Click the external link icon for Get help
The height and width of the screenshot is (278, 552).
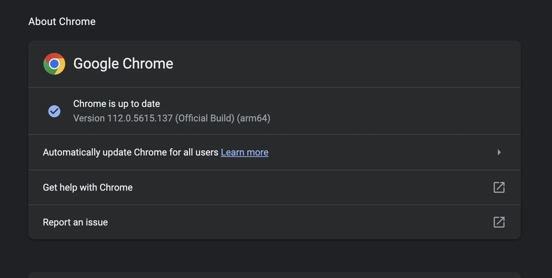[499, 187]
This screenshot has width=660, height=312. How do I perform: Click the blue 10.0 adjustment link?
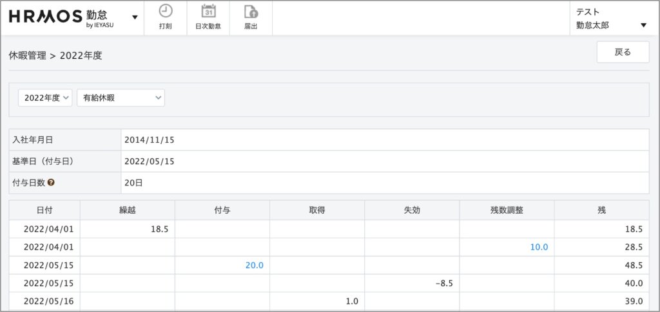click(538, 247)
++++++++
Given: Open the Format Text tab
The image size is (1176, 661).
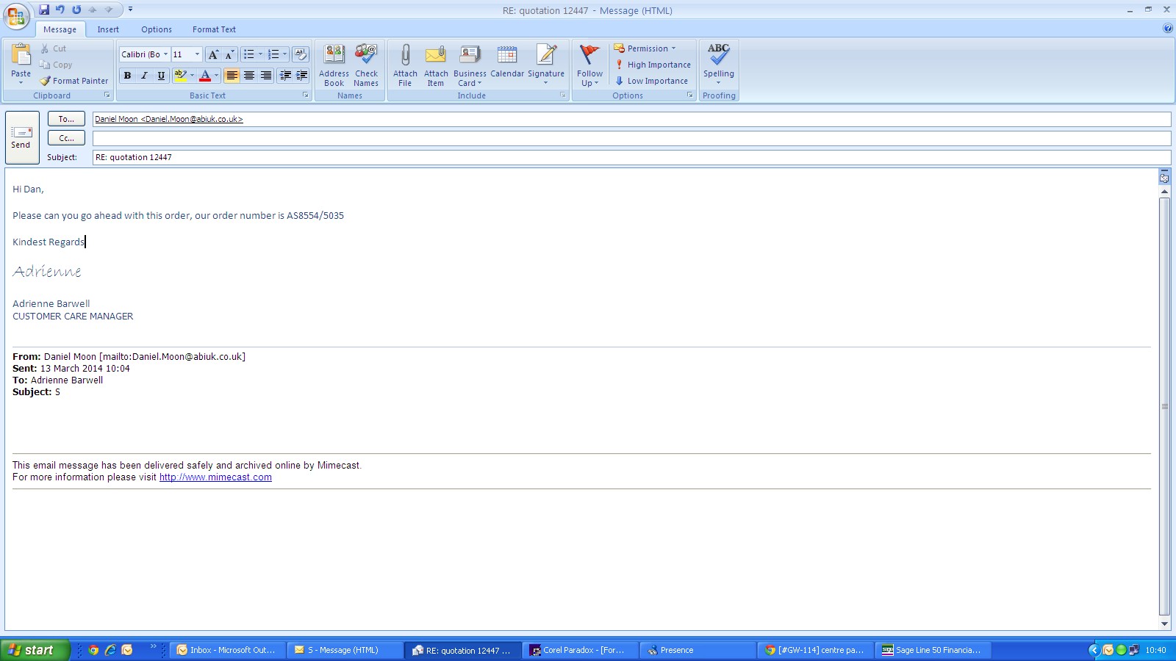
++++++++
### [What you are asked to do]
Please write out, exactly as they appear above, only the lines in the stretch from the line with "Given: Open the Format Text tab" through the line with "The image size is (1176, 661).".

### [The answer]
Given: Open the Format Text tab
The image size is (1176, 661).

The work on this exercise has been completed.